Exercise ->
Reproduce verbatim the line where "198x207 pixels." occurs, along with all following lines down to the last line of the data.

Dataset entries ->
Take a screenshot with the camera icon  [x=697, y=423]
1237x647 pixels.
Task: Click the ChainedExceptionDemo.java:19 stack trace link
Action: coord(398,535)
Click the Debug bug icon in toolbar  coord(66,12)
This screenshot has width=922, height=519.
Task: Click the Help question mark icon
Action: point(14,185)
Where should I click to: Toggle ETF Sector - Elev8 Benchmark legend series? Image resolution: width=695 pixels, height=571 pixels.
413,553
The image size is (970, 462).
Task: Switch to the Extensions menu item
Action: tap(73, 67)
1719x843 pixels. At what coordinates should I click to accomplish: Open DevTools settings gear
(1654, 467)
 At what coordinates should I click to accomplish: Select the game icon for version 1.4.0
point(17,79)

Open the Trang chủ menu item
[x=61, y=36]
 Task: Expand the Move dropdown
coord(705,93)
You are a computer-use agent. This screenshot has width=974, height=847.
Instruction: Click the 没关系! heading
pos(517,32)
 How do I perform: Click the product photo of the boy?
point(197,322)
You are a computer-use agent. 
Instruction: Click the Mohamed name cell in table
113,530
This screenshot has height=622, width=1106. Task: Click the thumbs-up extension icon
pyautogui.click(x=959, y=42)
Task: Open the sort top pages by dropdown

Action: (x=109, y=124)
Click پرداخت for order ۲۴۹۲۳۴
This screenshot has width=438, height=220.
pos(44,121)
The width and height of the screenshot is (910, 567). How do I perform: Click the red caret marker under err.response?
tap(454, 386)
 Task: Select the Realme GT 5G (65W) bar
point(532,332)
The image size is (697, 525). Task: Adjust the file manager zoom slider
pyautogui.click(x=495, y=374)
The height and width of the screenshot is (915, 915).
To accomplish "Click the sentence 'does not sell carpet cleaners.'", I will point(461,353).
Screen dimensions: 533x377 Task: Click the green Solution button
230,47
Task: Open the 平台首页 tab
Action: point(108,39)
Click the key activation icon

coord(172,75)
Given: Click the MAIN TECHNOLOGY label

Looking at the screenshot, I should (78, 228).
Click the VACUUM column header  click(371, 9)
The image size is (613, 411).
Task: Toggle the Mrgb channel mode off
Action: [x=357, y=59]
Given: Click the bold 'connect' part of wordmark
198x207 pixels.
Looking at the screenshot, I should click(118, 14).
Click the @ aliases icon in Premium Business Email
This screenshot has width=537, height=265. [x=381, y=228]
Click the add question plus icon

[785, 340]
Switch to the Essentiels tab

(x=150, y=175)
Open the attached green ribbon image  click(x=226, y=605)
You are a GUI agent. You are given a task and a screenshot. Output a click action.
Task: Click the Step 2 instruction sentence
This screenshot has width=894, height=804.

Your solution ->
198x207 pixels.
Looking at the screenshot, I should click(118, 14).
Click the @ aliases icon in Premium Business Email
This screenshot has width=537, height=265. [x=381, y=228]
Click the add question plus icon

[785, 340]
Switch to the Essentiels tab

(x=150, y=175)
Open the attached green ribbon image  click(x=226, y=605)
You are a GUI agent. You are given a task and a screenshot. Output a click action.
Task: Click the Step 2 instruction sentence
This screenshot has width=894, height=804.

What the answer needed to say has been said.